***** THE DATA *****
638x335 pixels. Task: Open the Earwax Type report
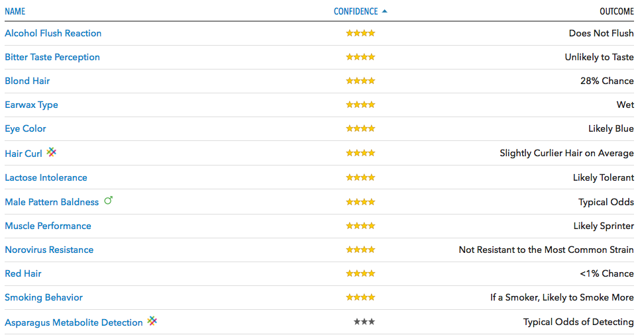pos(31,105)
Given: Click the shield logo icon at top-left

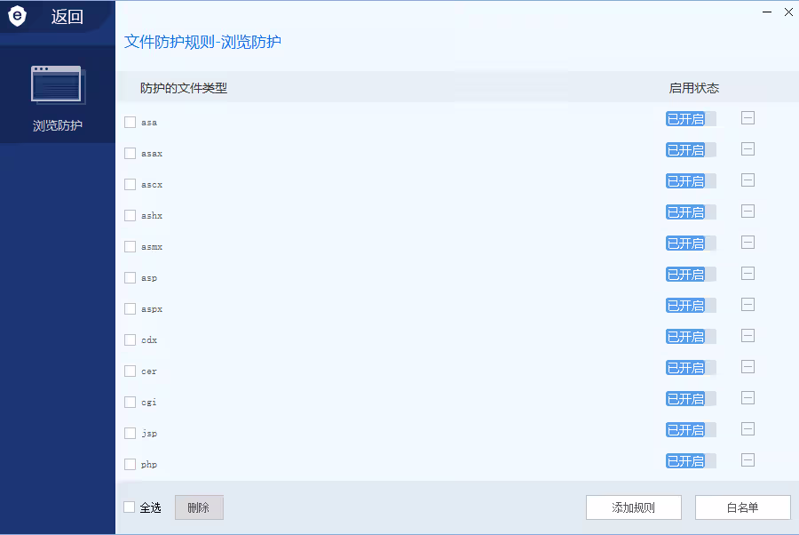Looking at the screenshot, I should 18,16.
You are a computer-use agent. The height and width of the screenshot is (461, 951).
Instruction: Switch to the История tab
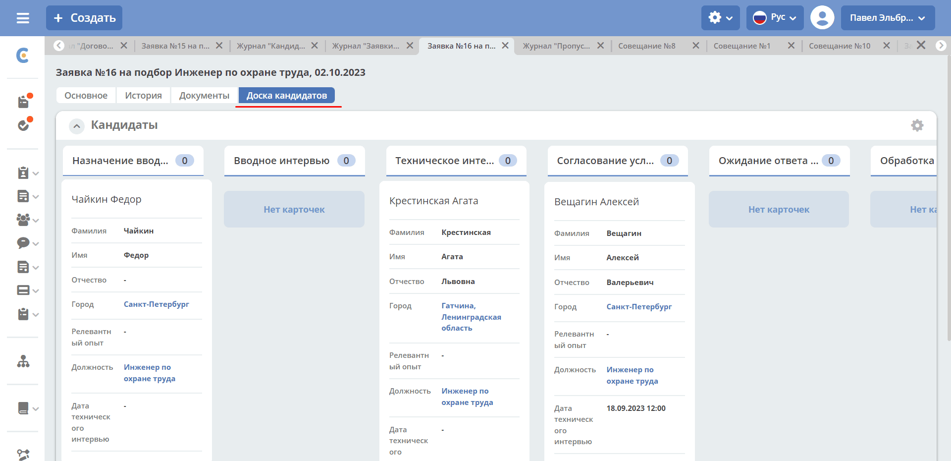coord(143,96)
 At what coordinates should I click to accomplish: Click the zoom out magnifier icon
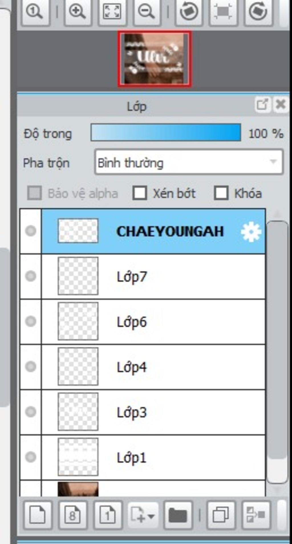147,12
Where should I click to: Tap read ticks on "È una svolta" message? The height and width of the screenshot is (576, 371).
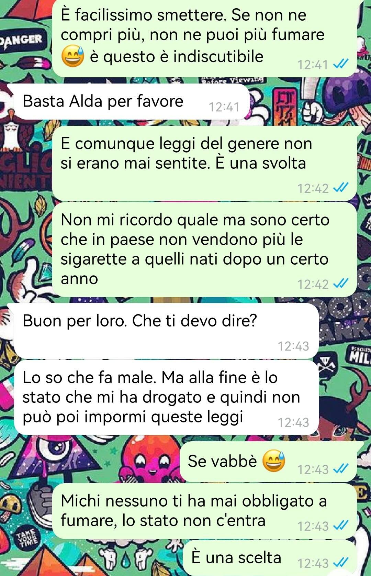coord(341,188)
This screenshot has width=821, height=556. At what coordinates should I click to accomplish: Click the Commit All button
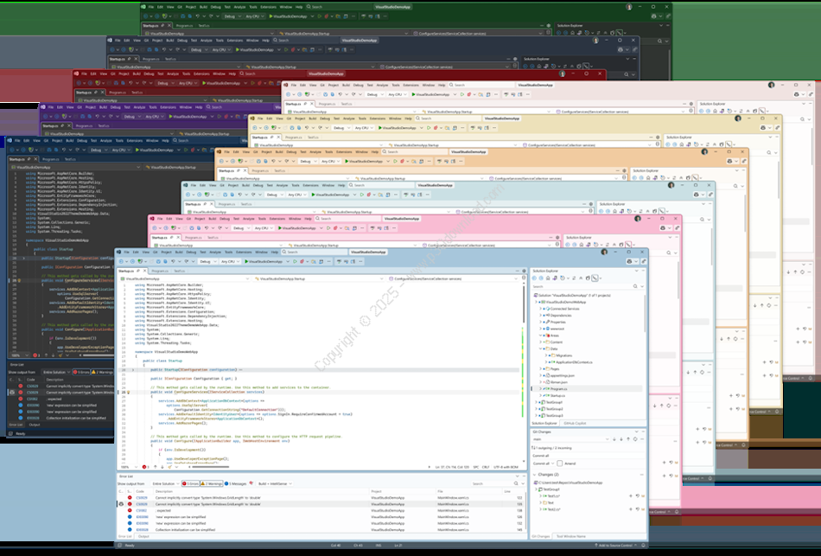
*****
Begin at the line that contains "At what coordinates should I click to accomplish: Click the zoom" and transcribe exactly, and only, each line through the final line of the data above, both included; the pictures do not go in.

- FINISHED EXERCISE:
 At what coordinates should I click to accomplish: Click the zoom out magnifier icon
147,12
Where should I click to: Tap read ticks on "È una svolta" message? The height and width of the screenshot is (576, 371).
coord(341,188)
This screenshot has width=821, height=556. At what coordinates should I click to accomplish: Click the Commit All button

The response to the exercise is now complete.